* [操作要求]
- A) 根据阅读材料回答：
(i) 现有脉冲视觉Transformer的设计受限于哪两个基本问题？
(ii) DBSSA机制中，查询和键分别用什么脉冲编码？
(iii) 补丁邻域掩码策略把注意力限制在什么范围内？
- B) 从阅读材料中抄出一段，以“脉冲视觉Transforme”这几个字开头，到“r,同时保持有竞争力的能效。”为止。

* [阅读材料]
########################################

脉冲视觉Transformer(S-ViT)为节能视觉学习提供了有前景的框架。然而,现有设计仍受限于两个基本问题:二进制脉冲编码的信息容量有限以及全局自注意力引入的密集令牌交互。为应对这些挑战,本文提出BSViT,一种爆发脉冲驱动的视觉Transformer,具有双通道爆发脉冲自注意力(DBSSA)机制。DBSSA用二进制脉冲编码查询,用爆发脉冲编码键以增强表示能力。值通路采用双兴奋性和抑制性二进制通道,实现有符号调制和更丰富的脉冲交互。重要的是,整个注意力操作保持仅加法计算,确保与节能神经形态硬件的兼容性。为进一步降低脉冲活动并融入空间先验,引入补丁邻域掩码策略将注意力限制在局部邻域,实现结构感知稀疏性并减少计算开销。此外,爆发脉冲编码被系统地集成到网络中,以提升脉冲级表示能力,超越传统二进制脉冲。在静态和事件视觉基准上的大量实验表明,BSViT在精度上持续优于现有脉冲Transformer,同时保持有竞争力的能效。

英文摘要

Spiking Vision Transformers (S-ViTs) offer a promising framework for energy-efficient visual learning. However, existing designs remain limited by two fundamental issues: the restricted information capacity of binary spike coding and the dense token interactions introduced by global self-attention. To address these challenges, this work proposes BSViT, a burst spiking-driven Vision Transformer featuring a Dual-Channel Burst Spiking Self-Attention (DBSSA) mechanism. DBSSA encodes queries with binary spikes and keys with burst spikes to enhance representational capacity. The value pathway adopts dual excitatory and inhibitory binary channels, enabling signed modulation and richer spike interactions. Importantly, the entire attention operation preserves addition-only computation, ensuring compatibility with energy-efficient neuromorphic hardware. To further reduce spike activity and incorporate spatial priors, a patch adjacency masking strategy is introduced to restrict attention to local neighborhoods, resulting in structure-aware sparsity and reduced computational overhead. In addition, burst spike coding is systematically integrated across the network to increase spike-level representational capacity beyond conventional binary spiking. Extensive experiments on both static and event-based vision benchmarks demonstrate that BSViT consistently outperforms existing spiking Transformers in accuracy while maintaining competitive energy efficiency.

########################################

* [数据摘录]
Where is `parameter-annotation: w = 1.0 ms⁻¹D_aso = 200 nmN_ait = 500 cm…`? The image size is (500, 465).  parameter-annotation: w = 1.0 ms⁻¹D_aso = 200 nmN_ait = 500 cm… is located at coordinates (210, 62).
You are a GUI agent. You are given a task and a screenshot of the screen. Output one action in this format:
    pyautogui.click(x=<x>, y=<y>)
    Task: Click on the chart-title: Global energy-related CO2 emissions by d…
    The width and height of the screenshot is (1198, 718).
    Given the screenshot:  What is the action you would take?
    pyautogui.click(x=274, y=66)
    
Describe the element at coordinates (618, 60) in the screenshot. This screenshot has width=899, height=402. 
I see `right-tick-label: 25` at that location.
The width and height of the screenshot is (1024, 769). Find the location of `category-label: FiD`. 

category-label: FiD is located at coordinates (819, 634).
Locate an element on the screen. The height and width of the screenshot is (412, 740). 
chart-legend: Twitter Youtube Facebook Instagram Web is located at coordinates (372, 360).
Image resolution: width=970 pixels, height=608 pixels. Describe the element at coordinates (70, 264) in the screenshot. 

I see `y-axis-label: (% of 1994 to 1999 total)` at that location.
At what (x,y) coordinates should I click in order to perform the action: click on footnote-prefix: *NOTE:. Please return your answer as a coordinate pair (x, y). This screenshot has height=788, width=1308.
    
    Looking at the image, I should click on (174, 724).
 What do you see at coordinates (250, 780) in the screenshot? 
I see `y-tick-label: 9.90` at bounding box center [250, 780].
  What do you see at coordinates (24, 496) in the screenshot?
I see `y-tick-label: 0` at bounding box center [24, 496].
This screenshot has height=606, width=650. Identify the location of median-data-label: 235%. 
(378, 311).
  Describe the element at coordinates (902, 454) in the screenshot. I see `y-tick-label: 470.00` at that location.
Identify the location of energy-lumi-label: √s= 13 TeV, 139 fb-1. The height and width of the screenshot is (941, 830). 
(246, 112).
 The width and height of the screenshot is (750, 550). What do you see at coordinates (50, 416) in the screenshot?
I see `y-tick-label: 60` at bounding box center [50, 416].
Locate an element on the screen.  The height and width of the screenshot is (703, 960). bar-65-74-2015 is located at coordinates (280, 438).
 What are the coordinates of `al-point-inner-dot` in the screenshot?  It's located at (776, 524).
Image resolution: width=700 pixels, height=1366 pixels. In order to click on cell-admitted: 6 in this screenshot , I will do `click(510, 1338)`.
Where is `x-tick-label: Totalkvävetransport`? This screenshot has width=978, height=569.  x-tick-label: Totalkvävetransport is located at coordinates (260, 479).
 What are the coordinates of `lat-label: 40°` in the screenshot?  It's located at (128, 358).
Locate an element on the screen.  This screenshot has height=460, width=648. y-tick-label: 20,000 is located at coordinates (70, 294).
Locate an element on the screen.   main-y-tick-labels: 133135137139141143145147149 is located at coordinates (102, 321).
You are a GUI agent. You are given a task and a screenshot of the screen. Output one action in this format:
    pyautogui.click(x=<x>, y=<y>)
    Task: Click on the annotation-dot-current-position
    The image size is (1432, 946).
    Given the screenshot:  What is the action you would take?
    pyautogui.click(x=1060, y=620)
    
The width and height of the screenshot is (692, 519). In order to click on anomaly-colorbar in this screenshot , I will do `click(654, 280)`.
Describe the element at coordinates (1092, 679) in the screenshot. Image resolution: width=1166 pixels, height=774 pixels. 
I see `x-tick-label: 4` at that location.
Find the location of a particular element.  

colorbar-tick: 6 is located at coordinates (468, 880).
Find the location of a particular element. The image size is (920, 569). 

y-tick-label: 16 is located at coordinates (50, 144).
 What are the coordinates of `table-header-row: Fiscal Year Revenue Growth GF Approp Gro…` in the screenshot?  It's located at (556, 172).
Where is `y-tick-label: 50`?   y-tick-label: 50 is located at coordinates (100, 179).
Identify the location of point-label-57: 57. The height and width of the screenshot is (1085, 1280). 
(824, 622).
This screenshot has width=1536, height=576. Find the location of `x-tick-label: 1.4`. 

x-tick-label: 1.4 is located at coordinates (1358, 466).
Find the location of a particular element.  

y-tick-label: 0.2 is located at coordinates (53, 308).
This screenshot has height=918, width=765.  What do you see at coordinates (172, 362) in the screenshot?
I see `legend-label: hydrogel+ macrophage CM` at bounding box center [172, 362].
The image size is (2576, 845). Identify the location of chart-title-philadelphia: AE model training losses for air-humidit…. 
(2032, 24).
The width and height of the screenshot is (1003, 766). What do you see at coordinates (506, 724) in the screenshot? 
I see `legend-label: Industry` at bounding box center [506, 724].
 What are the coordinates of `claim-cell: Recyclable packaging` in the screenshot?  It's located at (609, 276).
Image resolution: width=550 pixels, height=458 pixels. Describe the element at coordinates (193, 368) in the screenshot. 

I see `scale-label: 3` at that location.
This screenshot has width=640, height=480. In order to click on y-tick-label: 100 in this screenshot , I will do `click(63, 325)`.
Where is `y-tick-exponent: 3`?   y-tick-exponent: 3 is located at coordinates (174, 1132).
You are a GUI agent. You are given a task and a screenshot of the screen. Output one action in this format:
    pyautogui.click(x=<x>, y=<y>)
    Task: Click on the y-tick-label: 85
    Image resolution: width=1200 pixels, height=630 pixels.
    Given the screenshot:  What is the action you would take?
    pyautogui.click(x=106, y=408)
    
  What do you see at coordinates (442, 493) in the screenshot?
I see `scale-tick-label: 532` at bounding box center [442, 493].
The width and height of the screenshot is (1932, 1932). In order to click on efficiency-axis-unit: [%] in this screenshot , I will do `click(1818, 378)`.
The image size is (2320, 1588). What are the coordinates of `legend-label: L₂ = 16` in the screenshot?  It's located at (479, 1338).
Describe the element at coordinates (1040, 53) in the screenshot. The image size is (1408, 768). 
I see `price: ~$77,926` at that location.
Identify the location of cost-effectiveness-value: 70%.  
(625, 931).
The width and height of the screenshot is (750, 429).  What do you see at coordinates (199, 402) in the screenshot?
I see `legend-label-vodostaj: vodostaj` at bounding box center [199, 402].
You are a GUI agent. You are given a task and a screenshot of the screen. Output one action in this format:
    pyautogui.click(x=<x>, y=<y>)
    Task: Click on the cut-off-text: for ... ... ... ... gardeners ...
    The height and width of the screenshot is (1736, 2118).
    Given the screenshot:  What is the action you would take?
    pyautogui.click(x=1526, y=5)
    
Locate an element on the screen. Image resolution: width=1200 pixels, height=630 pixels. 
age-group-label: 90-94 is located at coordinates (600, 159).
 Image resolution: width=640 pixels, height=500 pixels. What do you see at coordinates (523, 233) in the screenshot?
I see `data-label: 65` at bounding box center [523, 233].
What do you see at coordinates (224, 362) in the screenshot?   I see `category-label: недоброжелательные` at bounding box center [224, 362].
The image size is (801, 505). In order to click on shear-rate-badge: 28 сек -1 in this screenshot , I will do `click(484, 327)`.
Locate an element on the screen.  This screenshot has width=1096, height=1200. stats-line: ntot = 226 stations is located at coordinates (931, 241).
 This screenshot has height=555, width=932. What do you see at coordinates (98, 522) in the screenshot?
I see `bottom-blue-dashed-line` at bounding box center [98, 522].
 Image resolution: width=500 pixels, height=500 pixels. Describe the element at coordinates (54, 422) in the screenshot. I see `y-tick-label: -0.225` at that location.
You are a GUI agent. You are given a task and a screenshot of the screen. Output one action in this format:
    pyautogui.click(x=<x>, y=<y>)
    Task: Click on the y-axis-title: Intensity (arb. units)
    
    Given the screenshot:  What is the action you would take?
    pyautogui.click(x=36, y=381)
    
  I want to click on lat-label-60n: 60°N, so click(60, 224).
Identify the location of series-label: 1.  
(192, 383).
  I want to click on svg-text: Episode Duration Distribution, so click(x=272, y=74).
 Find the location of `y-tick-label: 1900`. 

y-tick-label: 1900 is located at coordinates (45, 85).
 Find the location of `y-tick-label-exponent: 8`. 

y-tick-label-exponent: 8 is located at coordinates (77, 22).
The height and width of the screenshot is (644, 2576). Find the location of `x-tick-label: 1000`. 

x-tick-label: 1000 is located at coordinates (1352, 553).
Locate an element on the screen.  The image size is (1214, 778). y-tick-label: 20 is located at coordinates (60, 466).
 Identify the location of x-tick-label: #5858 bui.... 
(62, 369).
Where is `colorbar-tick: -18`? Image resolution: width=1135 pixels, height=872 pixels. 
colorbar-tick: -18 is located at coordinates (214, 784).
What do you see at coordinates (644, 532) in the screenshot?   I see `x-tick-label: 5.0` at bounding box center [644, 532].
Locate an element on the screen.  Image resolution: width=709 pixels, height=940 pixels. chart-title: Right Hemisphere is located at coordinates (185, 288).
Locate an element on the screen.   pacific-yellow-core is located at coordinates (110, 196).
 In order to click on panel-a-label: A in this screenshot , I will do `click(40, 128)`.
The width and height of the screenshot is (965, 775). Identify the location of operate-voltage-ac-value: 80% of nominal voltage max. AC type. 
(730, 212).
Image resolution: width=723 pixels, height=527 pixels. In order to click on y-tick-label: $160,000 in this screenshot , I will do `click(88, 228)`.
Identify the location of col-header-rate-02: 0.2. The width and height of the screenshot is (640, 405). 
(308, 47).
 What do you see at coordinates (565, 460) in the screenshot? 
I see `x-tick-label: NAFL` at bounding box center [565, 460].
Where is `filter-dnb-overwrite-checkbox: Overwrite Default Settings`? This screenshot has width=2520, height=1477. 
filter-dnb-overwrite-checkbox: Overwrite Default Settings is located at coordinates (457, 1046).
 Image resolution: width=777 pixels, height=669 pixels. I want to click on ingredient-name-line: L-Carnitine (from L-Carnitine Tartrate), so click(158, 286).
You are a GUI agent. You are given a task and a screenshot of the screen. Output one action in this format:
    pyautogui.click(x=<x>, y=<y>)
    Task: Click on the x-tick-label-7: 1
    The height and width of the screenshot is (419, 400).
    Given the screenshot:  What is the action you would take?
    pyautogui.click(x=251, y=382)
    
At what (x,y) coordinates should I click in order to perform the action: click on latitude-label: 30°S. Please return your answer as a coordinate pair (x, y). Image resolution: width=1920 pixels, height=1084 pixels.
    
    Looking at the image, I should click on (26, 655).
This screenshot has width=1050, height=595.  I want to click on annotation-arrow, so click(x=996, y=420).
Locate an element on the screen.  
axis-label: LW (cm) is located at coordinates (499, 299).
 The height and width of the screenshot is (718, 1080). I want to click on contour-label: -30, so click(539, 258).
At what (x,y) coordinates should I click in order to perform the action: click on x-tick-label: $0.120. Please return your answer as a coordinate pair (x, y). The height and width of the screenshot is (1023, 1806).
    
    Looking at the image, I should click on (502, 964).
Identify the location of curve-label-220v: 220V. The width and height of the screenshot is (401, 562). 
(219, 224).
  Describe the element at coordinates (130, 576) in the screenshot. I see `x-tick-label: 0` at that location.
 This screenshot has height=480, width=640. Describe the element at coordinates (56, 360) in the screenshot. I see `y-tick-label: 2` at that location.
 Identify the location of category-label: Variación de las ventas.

########################################

* [依次作答]
- A)
(i) 二进制脉冲编码的信息容量有限，以及全局自注意力引入的密集令牌交互。
(ii) 查询用二进制脉冲编码，键用爆发脉冲编码。
(iii) 局部邻域。

- B)
脉冲视觉Transformer(S-ViT)为节能视觉学习提供了有前景的框架。然而,现有设计仍受限于两个基本问题:二进制脉冲编码的信息容量有限以及全局自注意力引入的密集令牌交互。为应对这些挑战,本文提出BSViT,一种爆发脉冲驱动的视觉Transformer,具有双通道爆发脉冲自注意力(DBSSA)机制。DBSSA用二进制脉冲编码查询,用爆发脉冲编码键以增强表示能力。值通路采用双兴奋性和抑制性二进制通道,实现有符号调制和更丰富的脉冲交互。重要的是,整个注意力操作保持仅加法计算,确保与节能神经形态硬件的兼容性。为进一步降低脉冲活动并融入空间先验,引入补丁邻域掩码策略将注意力限制在局部邻域,实现结构感知稀疏性并减少计算开销。此外,爆发脉冲编码被系统地集成到网络中,以提升脉冲级表示能力,超越传统二进制脉冲。在静态和事件视觉基准上的大量实验表明,BSViT在精度上持续优于现有脉冲Transformer,同时保持有竞争力的能效。